__QUOTED PASSAGE__
_____
现在的位置: 首页 > 综合 > 正文

RMAN Backup Performance

2013年09月13日 ⁄ 综合 ⁄ 共 16733字 ⁄ 字号 评论关闭

 An rman backup spawns many processes and when a backup is taking a long time to complete it can be difficult to determine the cause.  This note looks at each of those processes and their purpose and offers guidelines for identifying where the time is being
spent and if necessary, what additional diagnostics can be set to help resolve the problem. 

This note is intended for use by Database Administrators and Support personnel investigating RMAN backup performance.  It specifically looks at issues related to the processing of RMAN metadata, the writing of tape backups (though many of the principles
discussed are also applicable to disk backups) and how to determine where the time is being spent : in Oracle or in the Media Manager Layer.  Problems related to reading/writing from disk/storage devices are outside the scope of this document.

 

A basic understanding of RMAN and Oracle is assumed.

RMAN Processes

RMAN always spawns TWO processes (sessions) when connected to a target database:

  • 1st default channel
  • polling channel

ALL other processes (sessions) are spawned sequentially according to the backup configuration used.
RMAN commands are executed sequentially according to their order of appearance in the backup script.

(1) RMAN client

The backup process is driven by the RMAN client. It is responsible for parsing rman commands, generating pl/sql programs (one per channel) to carry out the RMAN backup, balancing the workload across the allocated channels and executing the backup and catalog/controlfile
resyncs/queries via a series of Remote Procedure Calls (RPC) to the target and catalog databases.
_____
__ENTRIES SUPPLIED__

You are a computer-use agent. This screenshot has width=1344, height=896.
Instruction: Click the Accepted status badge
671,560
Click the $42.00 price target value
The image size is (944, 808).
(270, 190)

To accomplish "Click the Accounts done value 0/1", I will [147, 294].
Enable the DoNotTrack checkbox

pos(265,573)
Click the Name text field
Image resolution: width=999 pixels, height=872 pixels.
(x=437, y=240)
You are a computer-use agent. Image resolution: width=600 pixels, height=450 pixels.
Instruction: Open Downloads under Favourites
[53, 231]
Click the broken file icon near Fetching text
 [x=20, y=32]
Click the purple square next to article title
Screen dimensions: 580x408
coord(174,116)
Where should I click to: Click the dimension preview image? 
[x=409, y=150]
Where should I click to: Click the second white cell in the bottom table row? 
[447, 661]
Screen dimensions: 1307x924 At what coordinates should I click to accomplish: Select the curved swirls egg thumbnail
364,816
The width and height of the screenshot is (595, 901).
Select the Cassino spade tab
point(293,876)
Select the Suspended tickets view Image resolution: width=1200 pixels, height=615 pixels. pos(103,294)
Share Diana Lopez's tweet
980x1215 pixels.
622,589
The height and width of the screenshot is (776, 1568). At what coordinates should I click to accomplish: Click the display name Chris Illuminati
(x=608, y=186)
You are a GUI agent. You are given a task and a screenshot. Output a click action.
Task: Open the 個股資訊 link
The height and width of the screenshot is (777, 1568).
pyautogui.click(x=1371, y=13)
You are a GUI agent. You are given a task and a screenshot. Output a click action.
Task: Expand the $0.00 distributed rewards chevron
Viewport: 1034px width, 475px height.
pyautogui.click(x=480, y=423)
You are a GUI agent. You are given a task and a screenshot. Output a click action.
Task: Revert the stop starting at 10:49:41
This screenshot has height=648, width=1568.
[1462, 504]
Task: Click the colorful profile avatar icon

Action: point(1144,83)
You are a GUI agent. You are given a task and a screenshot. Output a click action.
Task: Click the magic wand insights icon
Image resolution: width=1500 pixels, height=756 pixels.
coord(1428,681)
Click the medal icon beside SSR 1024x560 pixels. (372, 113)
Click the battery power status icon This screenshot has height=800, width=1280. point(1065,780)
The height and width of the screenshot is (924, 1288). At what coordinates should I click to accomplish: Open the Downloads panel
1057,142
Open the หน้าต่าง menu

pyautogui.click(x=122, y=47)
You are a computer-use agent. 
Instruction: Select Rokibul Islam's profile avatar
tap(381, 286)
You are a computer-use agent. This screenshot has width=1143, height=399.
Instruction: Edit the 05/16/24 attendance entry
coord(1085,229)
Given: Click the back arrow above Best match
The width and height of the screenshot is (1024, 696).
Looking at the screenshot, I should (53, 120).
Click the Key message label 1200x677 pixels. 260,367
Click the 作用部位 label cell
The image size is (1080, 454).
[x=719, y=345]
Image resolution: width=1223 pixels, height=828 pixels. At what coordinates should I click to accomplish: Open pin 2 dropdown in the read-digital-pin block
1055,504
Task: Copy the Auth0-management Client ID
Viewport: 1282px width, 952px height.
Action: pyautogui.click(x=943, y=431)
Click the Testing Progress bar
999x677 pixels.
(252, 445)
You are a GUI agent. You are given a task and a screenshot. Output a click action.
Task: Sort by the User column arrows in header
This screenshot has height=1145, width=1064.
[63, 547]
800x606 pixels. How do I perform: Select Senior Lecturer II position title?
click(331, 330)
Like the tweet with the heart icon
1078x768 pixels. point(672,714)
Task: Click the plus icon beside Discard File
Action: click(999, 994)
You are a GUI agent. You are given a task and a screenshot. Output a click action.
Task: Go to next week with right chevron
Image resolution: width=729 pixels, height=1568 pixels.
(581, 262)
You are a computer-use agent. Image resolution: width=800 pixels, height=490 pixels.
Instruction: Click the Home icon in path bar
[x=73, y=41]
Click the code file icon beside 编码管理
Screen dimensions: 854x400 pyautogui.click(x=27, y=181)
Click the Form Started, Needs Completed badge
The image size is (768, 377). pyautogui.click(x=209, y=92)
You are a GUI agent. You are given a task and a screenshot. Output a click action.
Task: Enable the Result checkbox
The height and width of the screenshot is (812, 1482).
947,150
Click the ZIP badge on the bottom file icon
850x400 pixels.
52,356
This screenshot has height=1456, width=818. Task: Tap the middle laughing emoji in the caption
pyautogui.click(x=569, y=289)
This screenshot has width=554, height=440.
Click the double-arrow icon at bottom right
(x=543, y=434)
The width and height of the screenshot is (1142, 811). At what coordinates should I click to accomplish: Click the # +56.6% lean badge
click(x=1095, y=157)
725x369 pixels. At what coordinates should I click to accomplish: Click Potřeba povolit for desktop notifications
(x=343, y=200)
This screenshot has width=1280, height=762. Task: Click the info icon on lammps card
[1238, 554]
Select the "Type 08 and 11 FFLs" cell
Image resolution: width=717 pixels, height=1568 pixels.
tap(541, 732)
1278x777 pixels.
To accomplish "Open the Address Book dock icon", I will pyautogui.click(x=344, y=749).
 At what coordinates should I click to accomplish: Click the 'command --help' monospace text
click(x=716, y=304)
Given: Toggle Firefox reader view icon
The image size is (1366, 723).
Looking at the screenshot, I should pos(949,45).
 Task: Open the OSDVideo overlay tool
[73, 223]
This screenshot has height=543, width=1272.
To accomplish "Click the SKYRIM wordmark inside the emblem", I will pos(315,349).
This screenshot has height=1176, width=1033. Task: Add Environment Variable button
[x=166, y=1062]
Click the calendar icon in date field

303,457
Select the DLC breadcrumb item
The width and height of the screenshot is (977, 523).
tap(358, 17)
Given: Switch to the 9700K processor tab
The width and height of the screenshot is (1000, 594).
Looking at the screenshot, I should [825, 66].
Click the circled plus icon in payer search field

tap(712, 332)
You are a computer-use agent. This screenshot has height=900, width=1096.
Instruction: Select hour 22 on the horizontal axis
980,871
_____
__EXPLORE THE MATERIAL__
a: Answer these questions from the RMAN backup performance note:
(i) Which two processes does RMAN always spawn when connected to a target database?
(ii) What kind of problems does the note place outside its scope?
(iii) How many pl/sql programs does the RMAN client generate?
b: Carry on the RMAN backup performance note from its last sentence.
The records are separate from the text and have nothing to do with it.

__TASK ANSWERS__
a:
(i) The 1st default channel and the polling channel.
(ii) Problems related to reading/writing from disk/storage devices.
(iii) One per channel.

b:
If an RMAN debug trace is requested, this is the process that is traced.

(2) 1st Default Channel

All RPC calls issued by the RMAN client to the target (other than the backup itself) is executed by this channel: compatibility checks during connection, queries against the controlfile during backup and catalog resync operations, execution of all sql statements
issued via RMAN (mount, open, setting events etc).

If a bottleneck in the Oracle layer is suspected, this is the process to be traced.

(3) Polling Channel

Used for polling each allocated channel to see current state of last RPC made and determine if it is ready for the next RPC from the client. From a performance perspective you can ignore this process.

(4) Allocated Channel (tape or disk)

The allocated channel has only one purpose: to read data blocks from disk into an input buffer, to transfer that data to an output buffer and then to make a request to the media manager (or OS) that the block be written to the appropriate device. During transfer
to the output buffer, corruption checks are made hence only blocks included in the backuppiece are checked for corruption.

If a bottleneck in the the media manager is is suspected, this is the process to be traced.

(5) Disk IO Slaves

Disk IO slaves should always be used to simulate asynchronous IO when native asynchronous IO is disabled. There are always 4 slaves spawned initially per channel but slaves will die if idle > 60 secs.

(6) Tape IO Slave

If BACKUP_TAPE_IO_SLAVES=TRUE a single tape slave per channel is used.
This speeds up  the backup if the bottleneck is in writing to tape; it frees the channel process to continue processing rman input buffers whilst the tape slave waits for IO completion.

(7) Media Manager Client

This is the 3rd party media manager library used for writing to tape – each target host needs to have this installed. All calls to the media manager layer take the form of a C program call to an sbt routine – there are 2 outcomes to each call: 

success: 0
failure:  non zero

If we do not exit from the call we will wait forever: this is a hang in the media manager layer.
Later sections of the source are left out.